• [Directions]:
The output is a word-for-word repeat of the listing below, free of images.

• [Data in this exercise]:
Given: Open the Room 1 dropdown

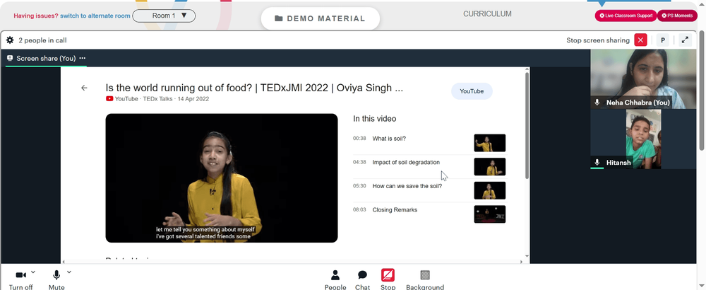Looking at the screenshot, I should [x=164, y=16].
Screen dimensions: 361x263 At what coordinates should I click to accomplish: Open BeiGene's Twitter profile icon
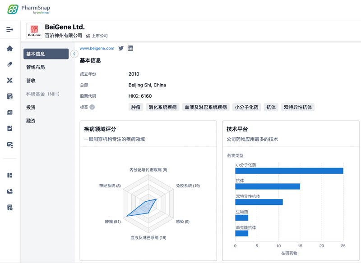[x=121, y=48]
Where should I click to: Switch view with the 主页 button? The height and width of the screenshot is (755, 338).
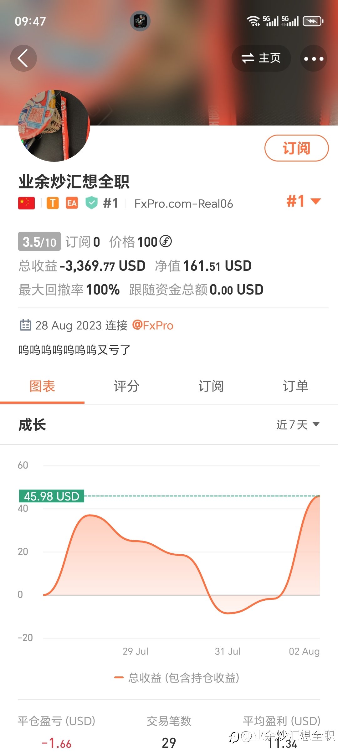tap(261, 58)
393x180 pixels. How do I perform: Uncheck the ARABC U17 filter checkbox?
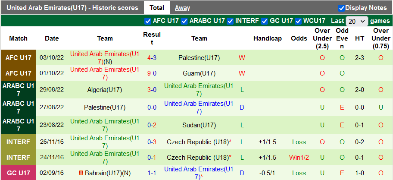click(184, 21)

• [Written solution]:
Given: Open the Room 1 dropdown

Looking at the screenshot, I should [x=164, y=16].
Screen dimensions: 361x263 At what coordinates should I click to accomplish: Open BeiGene's Twitter profile icon
[x=121, y=48]
Where should I click to: Switch view with the 主页 button? The height and width of the screenshot is (755, 338).
tap(261, 58)
393x180 pixels. How do I perform: Uncheck the ARABC U17 filter checkbox?
click(184, 21)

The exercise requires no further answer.